→ **Task description**:
Count the lines in the listing below that contain the string "agent", treating uppercase and lowercase as different. Reply with the number only.

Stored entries
+ + + + + + +

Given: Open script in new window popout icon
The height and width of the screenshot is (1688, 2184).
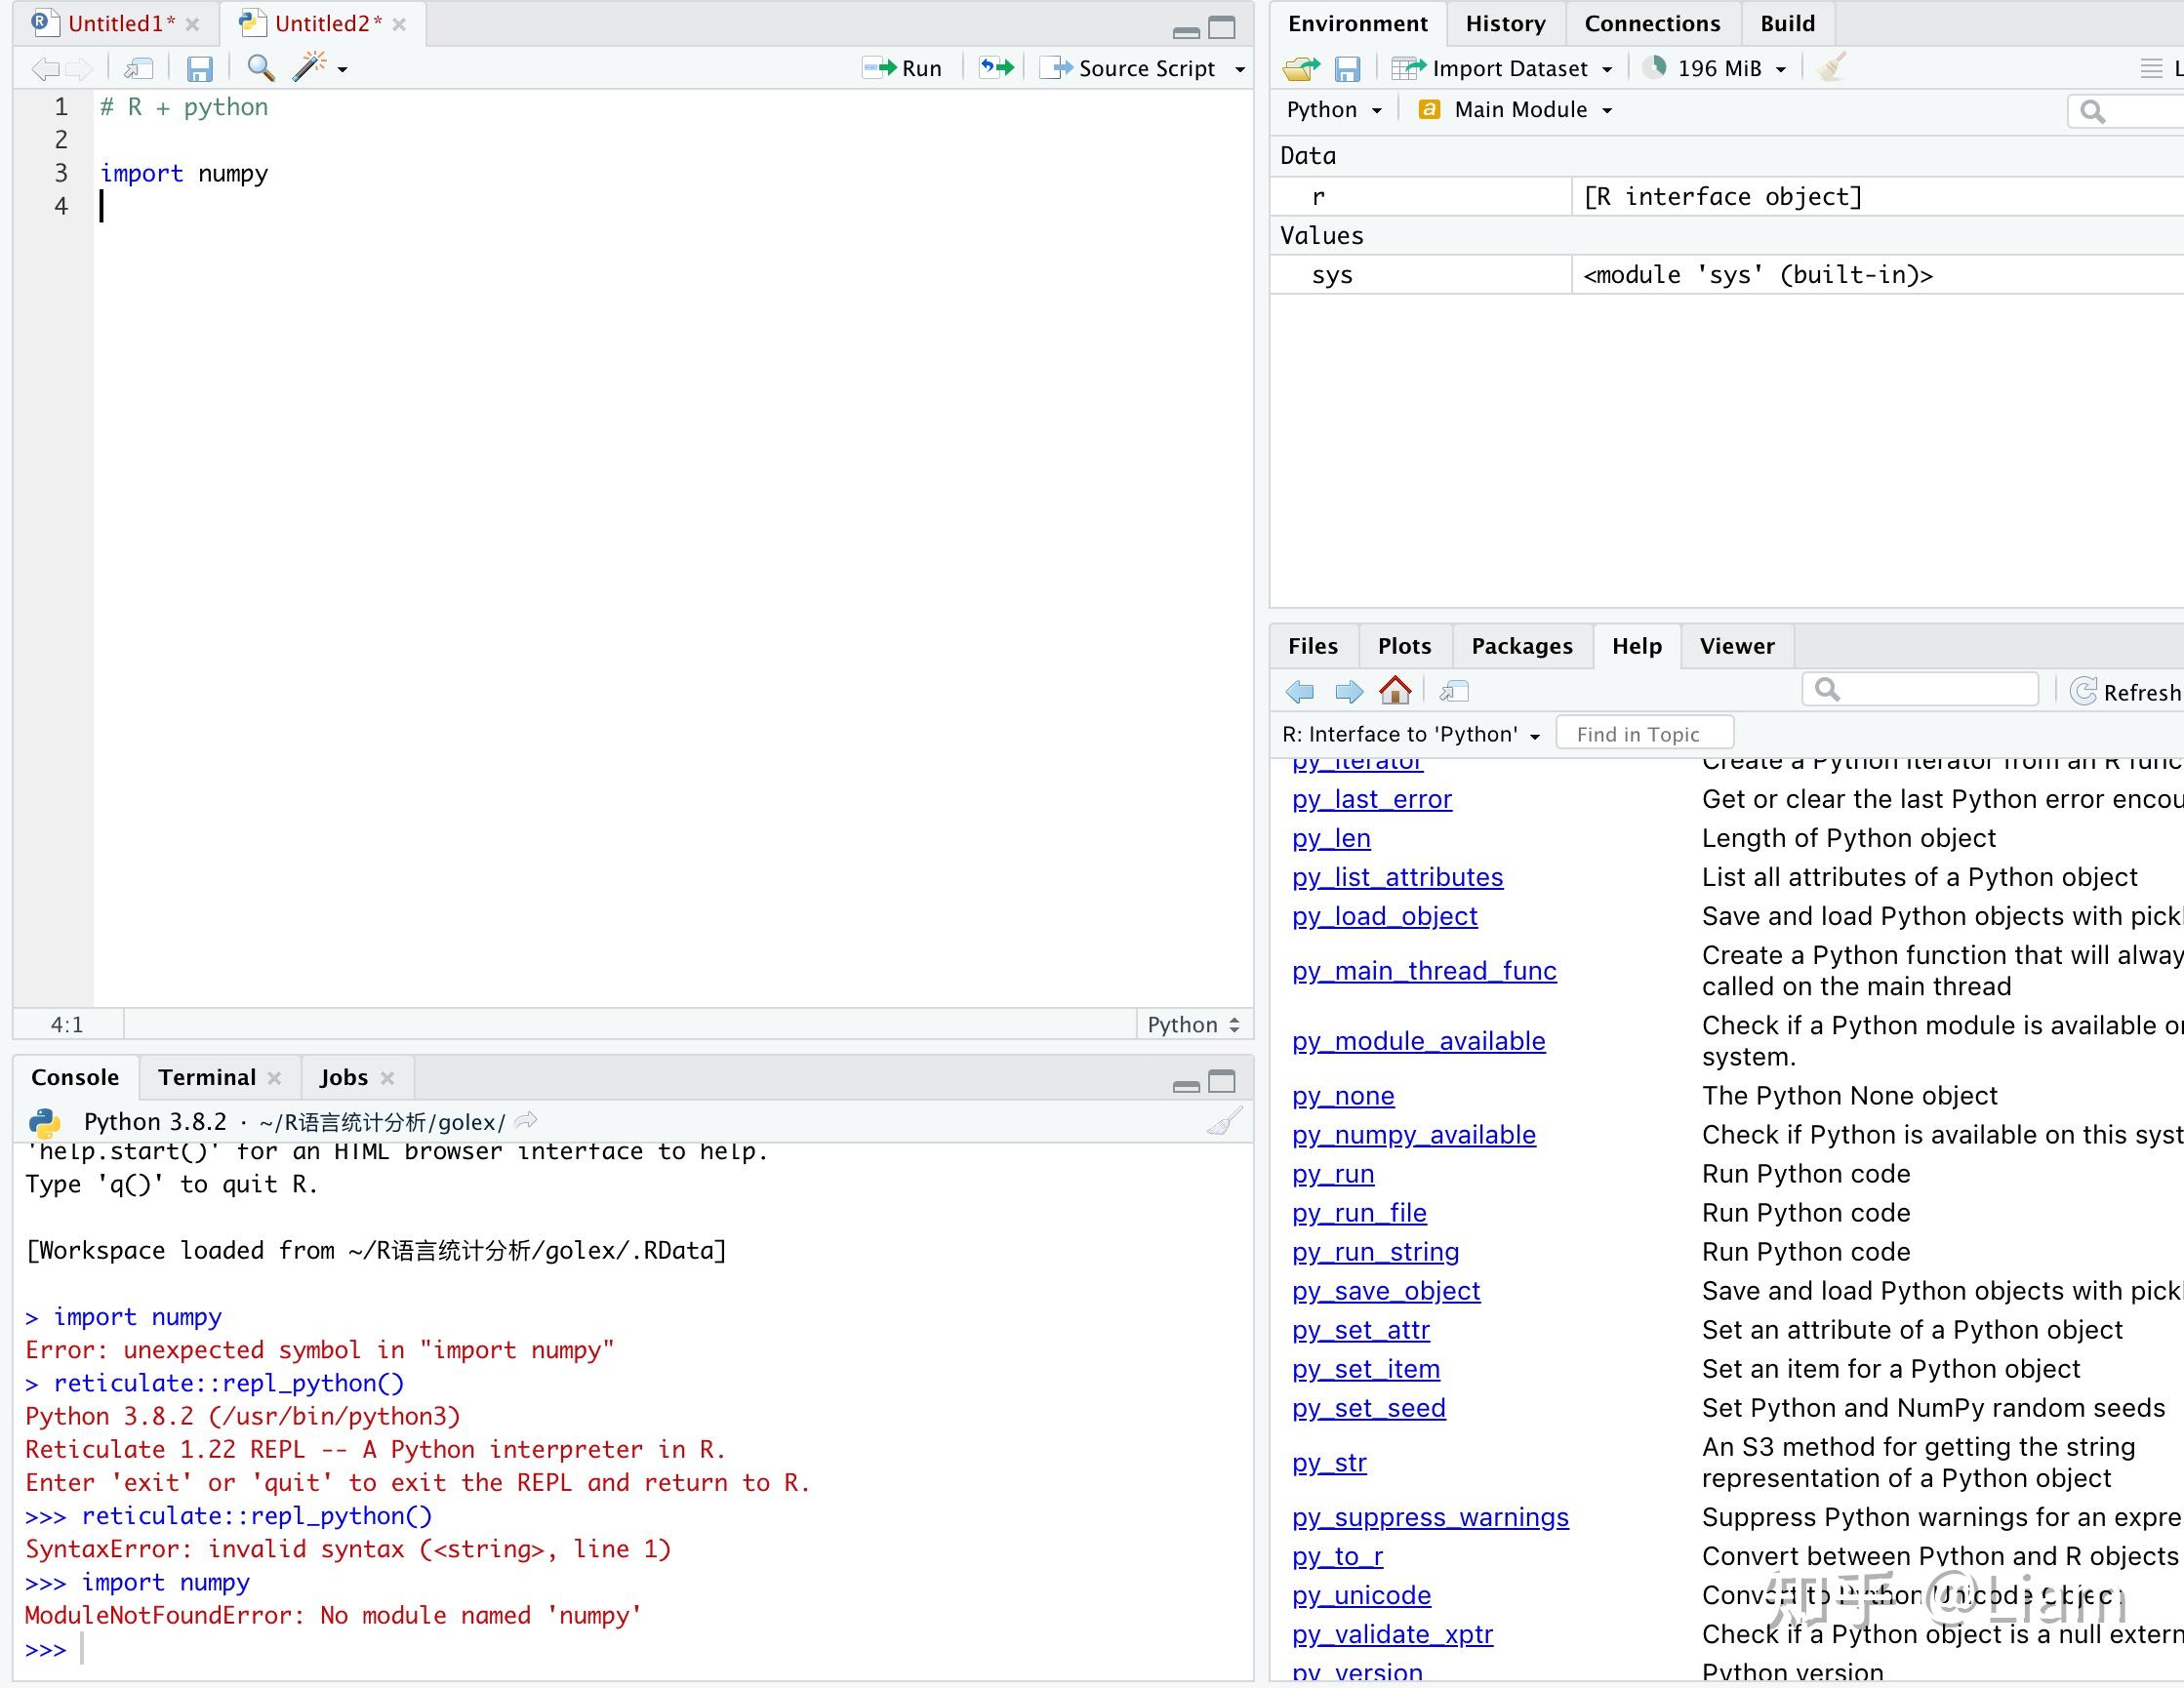Looking at the screenshot, I should click(139, 68).
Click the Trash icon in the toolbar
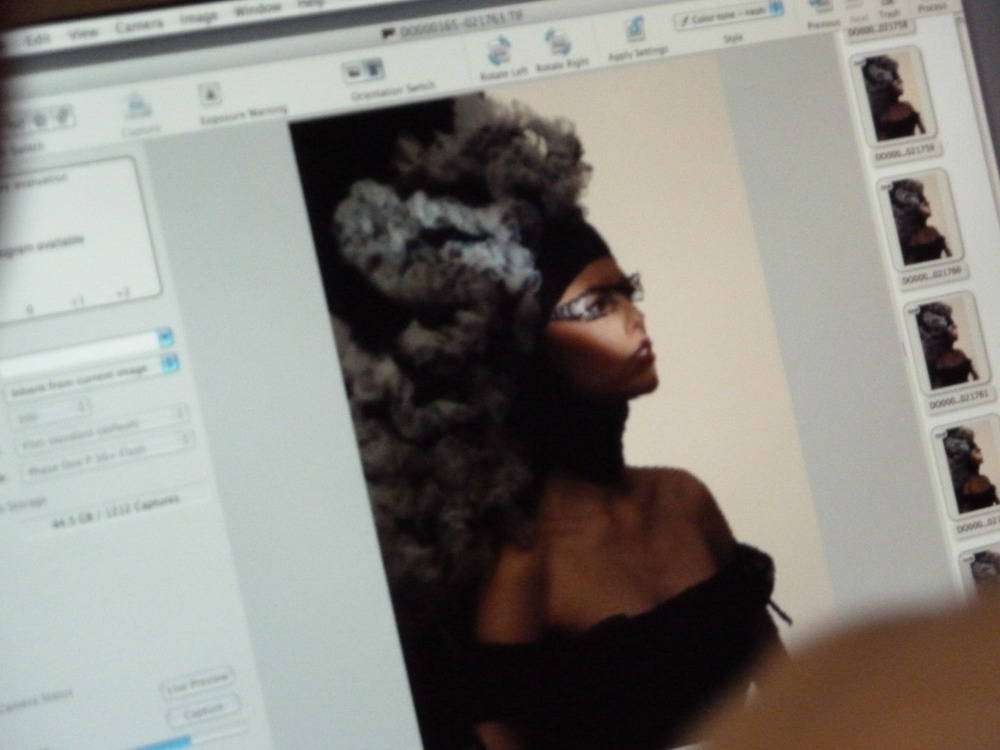This screenshot has width=1000, height=750. 889,4
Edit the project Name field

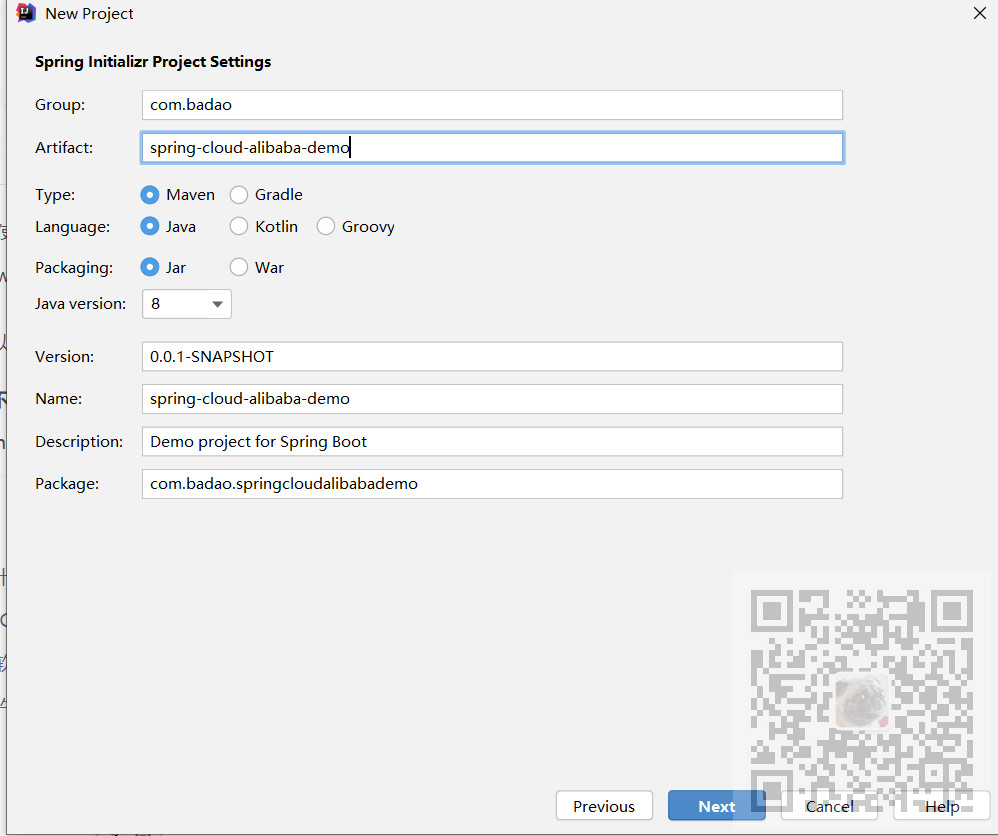click(x=492, y=399)
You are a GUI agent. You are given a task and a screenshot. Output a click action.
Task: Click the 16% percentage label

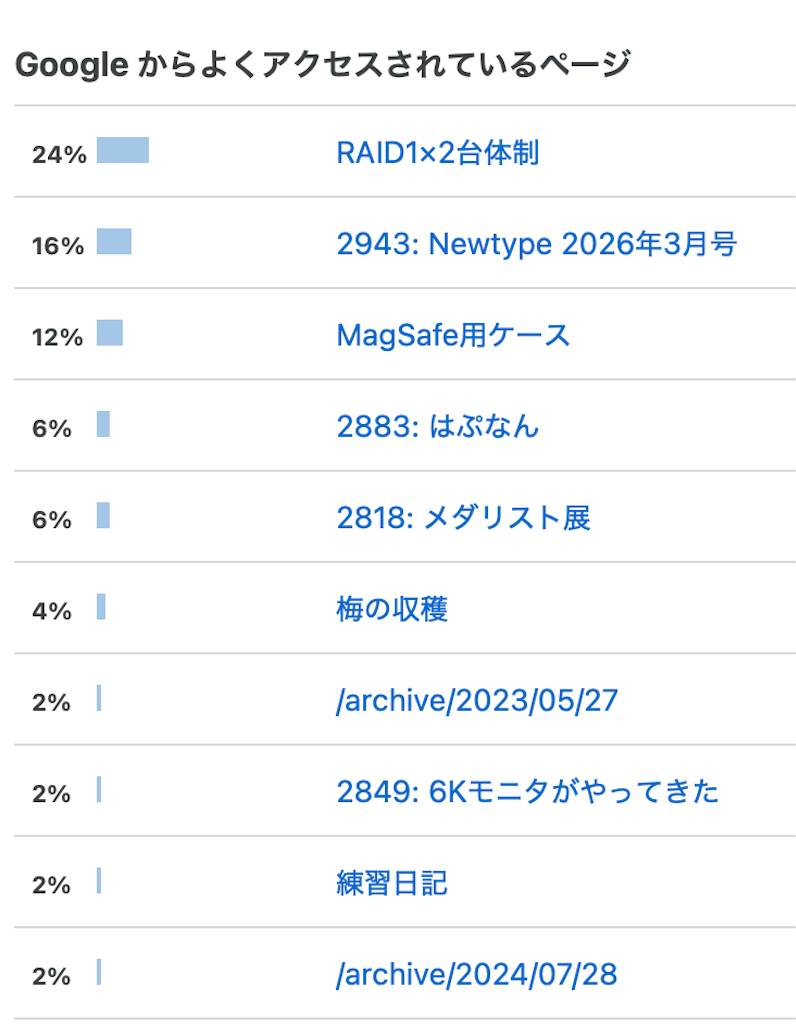coord(58,246)
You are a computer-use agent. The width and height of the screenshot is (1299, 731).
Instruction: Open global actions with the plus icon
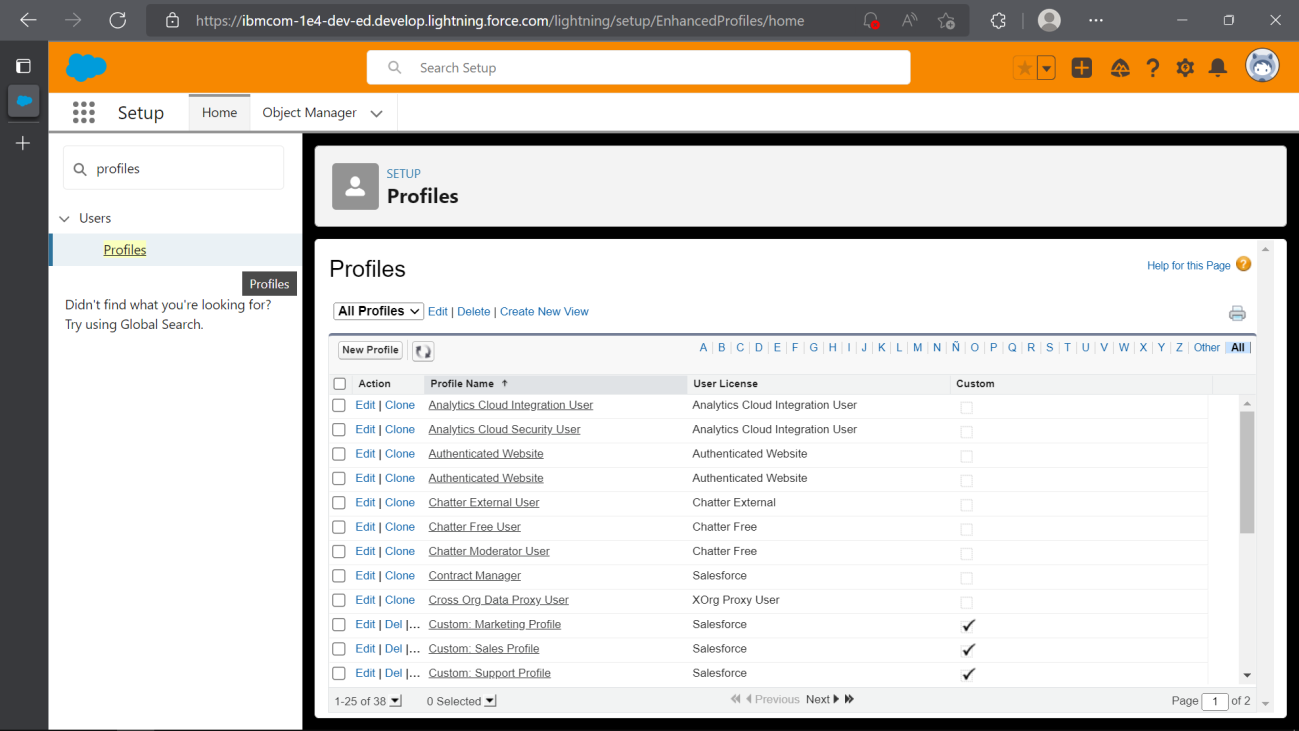pyautogui.click(x=1082, y=67)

+ + + + + + +

→ **The output**:
2